For her part, the Principal, Community Secondary School, Nimo, Mrs. Ngozi Mbele, said the condition of the road affected the progress of the school, with most teachers transferred to the school leaving for other schools.

‘Some of our teachers have fallen from motor bikes several times and some of them sought transfer to other schools,’ the principal said while noting that apart from the exorbitant cost of getting to the school from Eze Elias Junction, Enugu-Ukwu, there was difficulty finding a motor bike person who would accept taking teachers down to the school.

‘This has led to a horrible ratio of teachers to students. We have only ten teachers and over 600 students,’ she lamented, even though she said the students performed well in their academic work, making 100 percent in the West African Secondary School Certificate Examination (WASSCE) since 2017.

Likewise, the Secretary General, Ezira Youth Forum, Mazi Okafor Chidubem, said the road was last constructed 1991 by one Peter Atupulazi, and reiterated that the road connected other communities like Neni.
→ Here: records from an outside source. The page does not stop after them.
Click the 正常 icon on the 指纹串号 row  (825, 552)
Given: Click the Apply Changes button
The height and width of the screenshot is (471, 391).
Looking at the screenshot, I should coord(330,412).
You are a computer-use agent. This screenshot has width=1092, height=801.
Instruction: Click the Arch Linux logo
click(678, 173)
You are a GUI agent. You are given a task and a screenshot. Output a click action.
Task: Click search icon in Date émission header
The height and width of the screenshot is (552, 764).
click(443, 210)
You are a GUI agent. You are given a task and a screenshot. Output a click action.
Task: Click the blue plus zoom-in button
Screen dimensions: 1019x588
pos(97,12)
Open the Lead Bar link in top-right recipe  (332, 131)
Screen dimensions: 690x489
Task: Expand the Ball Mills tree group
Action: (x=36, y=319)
He called on the government to intervene on the road.

‘Our youths have tried to do palliative work on the road, using sand bags to wage the road from being entirely washed away.
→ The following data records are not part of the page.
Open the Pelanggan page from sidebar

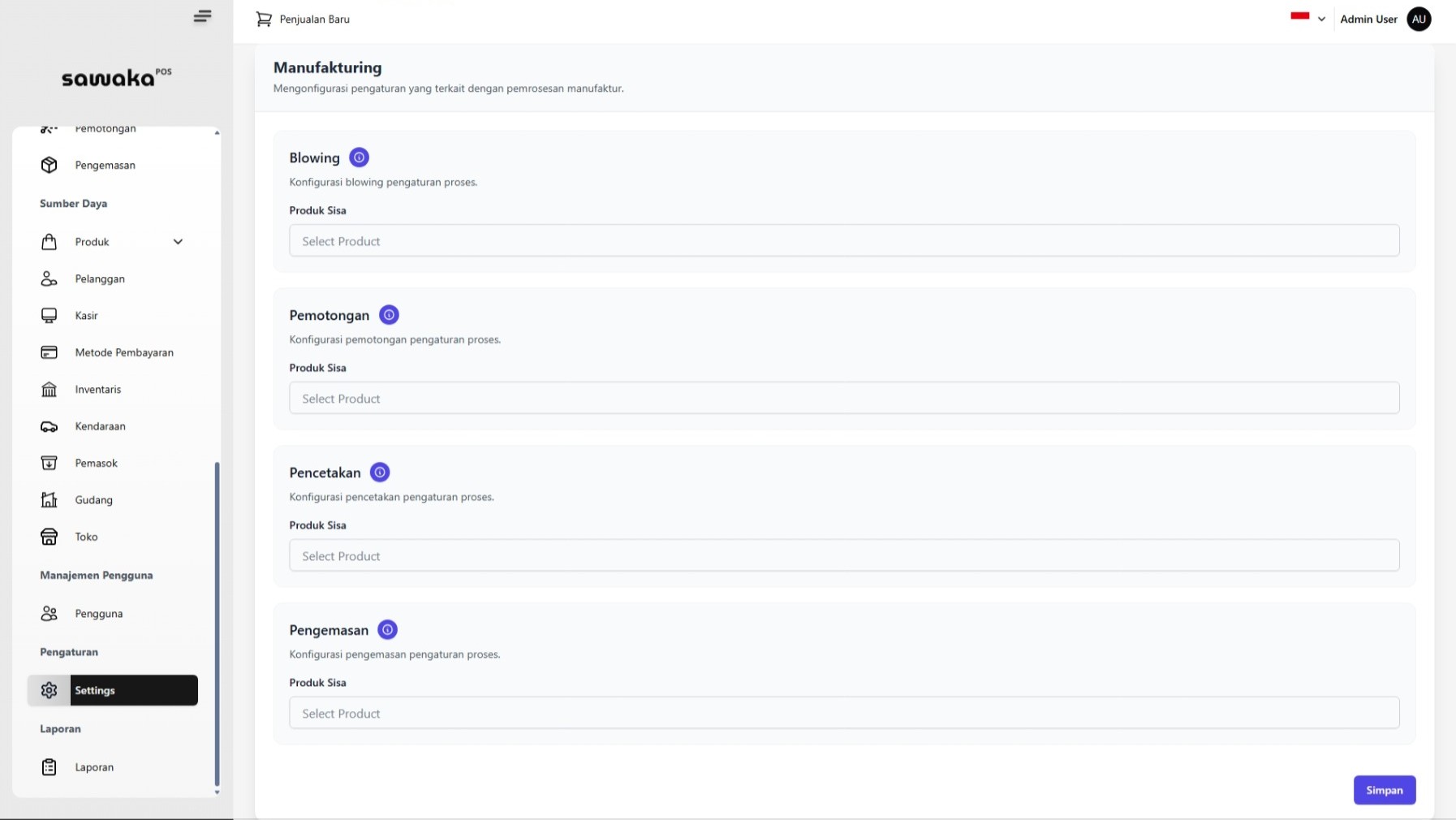(x=99, y=279)
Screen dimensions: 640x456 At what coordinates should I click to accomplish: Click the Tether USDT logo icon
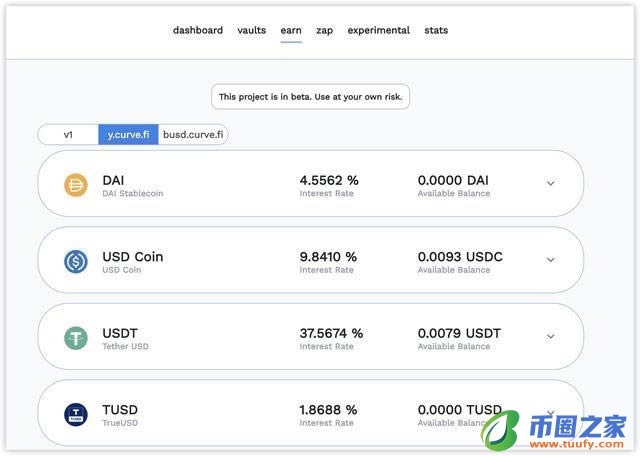[x=76, y=338]
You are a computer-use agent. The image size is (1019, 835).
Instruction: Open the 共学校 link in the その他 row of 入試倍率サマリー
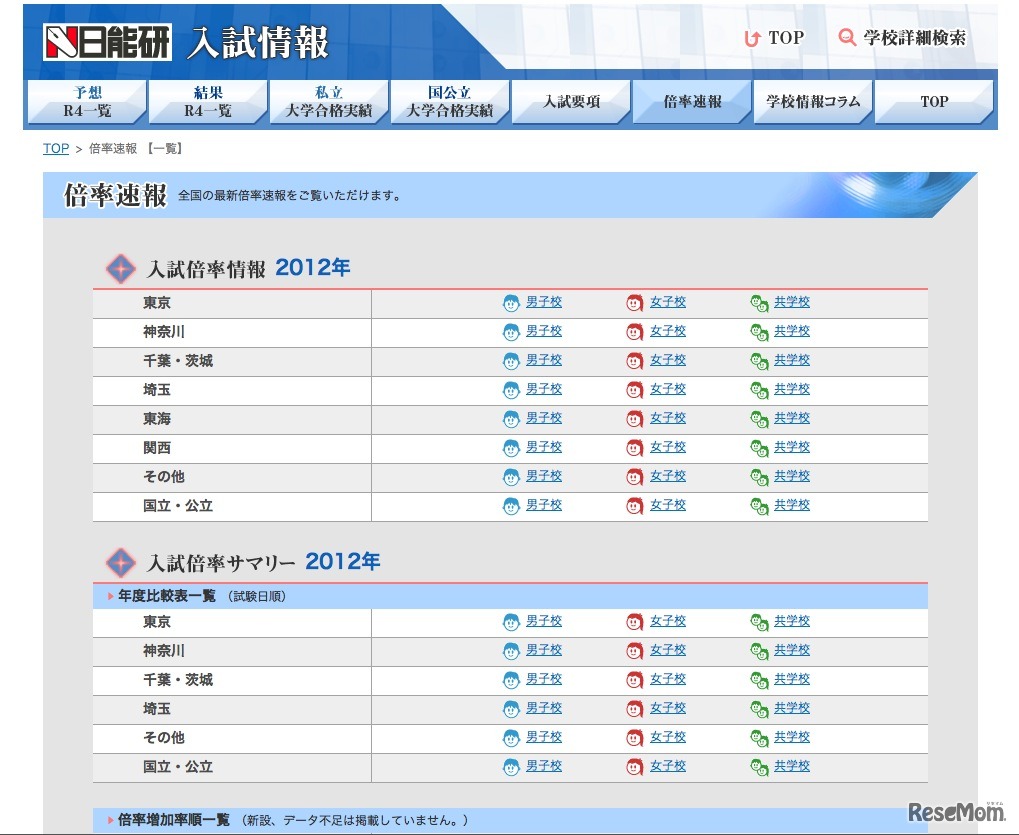coord(792,737)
Chidubem regretted that politicians often used the road to campaign, only to abandon it after the elections. He said they had also written several times to Works Ministry, but got only promises and called on wealthy individuals to assist.

Pastor Stanley Chigbogu Akubilo, the Public Relations Officer, Ezira Youth Forum, as well as Prince Tony Ezeimo, popularly known as Ikenga, a stakeholder in Ezira and Nimo, both joined the call for intervention on the Ezira Village Road.

They called on Senator Uche Ekwunife to remember her campaign promises, as well as the state government to have pity on the children who were studying in the community and hearken to the cries of the community.